GIVEN INSTRUCTION:
Update the material below by replacing every "Instruction" with "Command", leaving everything else unchanged.
══ DATA TO PROCESS ══
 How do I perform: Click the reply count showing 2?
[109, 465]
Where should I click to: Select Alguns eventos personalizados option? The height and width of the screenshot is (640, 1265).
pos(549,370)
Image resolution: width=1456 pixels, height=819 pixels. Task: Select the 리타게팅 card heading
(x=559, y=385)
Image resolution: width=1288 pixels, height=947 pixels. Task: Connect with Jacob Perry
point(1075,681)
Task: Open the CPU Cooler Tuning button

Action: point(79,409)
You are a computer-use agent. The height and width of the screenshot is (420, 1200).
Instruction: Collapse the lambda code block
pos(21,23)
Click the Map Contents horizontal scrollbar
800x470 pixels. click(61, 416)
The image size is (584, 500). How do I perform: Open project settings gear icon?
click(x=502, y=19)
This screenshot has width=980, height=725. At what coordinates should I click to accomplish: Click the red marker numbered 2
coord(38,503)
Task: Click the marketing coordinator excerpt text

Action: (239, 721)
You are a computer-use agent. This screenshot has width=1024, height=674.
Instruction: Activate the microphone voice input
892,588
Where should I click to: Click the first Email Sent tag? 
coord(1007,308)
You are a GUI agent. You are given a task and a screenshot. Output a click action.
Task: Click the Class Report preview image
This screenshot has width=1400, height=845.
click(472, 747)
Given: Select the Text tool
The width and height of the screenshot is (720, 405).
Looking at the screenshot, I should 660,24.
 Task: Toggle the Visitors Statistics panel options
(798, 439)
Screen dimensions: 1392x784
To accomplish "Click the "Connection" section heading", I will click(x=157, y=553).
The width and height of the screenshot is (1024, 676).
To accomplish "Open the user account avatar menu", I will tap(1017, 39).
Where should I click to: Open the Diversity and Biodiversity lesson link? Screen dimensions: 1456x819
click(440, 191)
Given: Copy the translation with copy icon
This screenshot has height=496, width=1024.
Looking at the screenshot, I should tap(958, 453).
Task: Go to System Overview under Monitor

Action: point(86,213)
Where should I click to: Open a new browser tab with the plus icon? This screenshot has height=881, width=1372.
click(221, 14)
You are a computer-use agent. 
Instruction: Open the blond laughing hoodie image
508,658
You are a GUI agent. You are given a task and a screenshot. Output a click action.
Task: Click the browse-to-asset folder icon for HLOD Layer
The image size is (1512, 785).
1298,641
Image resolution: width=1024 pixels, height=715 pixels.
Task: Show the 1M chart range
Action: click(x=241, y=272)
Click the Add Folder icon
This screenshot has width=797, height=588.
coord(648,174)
═══
SOLUTION FOR THIS TASK:
 How do I perform: Click the reply count showing 2?
[109, 465]
Where should I click to: Select Alguns eventos personalizados option? The height and width of the screenshot is (640, 1265).
pos(549,370)
Image resolution: width=1456 pixels, height=819 pixels. Task: Select the 리타게팅 card heading
(x=559, y=385)
Image resolution: width=1288 pixels, height=947 pixels. Task: Connect with Jacob Perry
point(1075,681)
Task: Open the CPU Cooler Tuning button

Action: point(79,409)
You are a computer-use agent. The height and width of the screenshot is (420, 1200).
Command: Collapse the lambda code block
pos(21,23)
Click the Map Contents horizontal scrollbar
800x470 pixels. click(61, 416)
The image size is (584, 500). How do I perform: Open project settings gear icon?
click(x=502, y=19)
This screenshot has width=980, height=725. At what coordinates should I click to accomplish: Click the red marker numbered 2
coord(38,503)
Task: Click the marketing coordinator excerpt text

Action: (239, 721)
You are a computer-use agent. This screenshot has width=1024, height=674.
Command: Activate the microphone voice input
892,588
Where should I click to: Click the first Email Sent tag? 
coord(1007,308)
You are a GUI agent. You are given a task and a screenshot. Output a click action.
Task: Click the Class Report preview image
This screenshot has width=1400, height=845.
click(472, 747)
Given: Select the Text tool
The width and height of the screenshot is (720, 405).
Looking at the screenshot, I should 660,24.
 Task: Toggle the Visitors Statistics panel options
(798, 439)
Screen dimensions: 1392x784
To accomplish "Click the "Connection" section heading", I will click(x=157, y=553).
The width and height of the screenshot is (1024, 676).
To accomplish "Open the user account avatar menu", I will tap(1017, 39).
Where should I click to: Open the Diversity and Biodiversity lesson link? Screen dimensions: 1456x819
click(440, 191)
Given: Copy the translation with copy icon
This screenshot has height=496, width=1024.
Looking at the screenshot, I should tap(958, 453).
Task: Go to System Overview under Monitor

Action: point(86,213)
Where should I click to: Open a new browser tab with the plus icon? This screenshot has height=881, width=1372.
click(221, 14)
You are a computer-use agent. 
Command: Open the blond laughing hoodie image
508,658
You are a GUI agent. You are given a task and a screenshot. Output a click action.
Task: Click the browse-to-asset folder icon for HLOD Layer
The image size is (1512, 785).
1298,641
Image resolution: width=1024 pixels, height=715 pixels.
Task: Show the 1M chart range
Action: click(x=241, y=272)
Click the Add Folder icon
This screenshot has width=797, height=588.
coord(648,174)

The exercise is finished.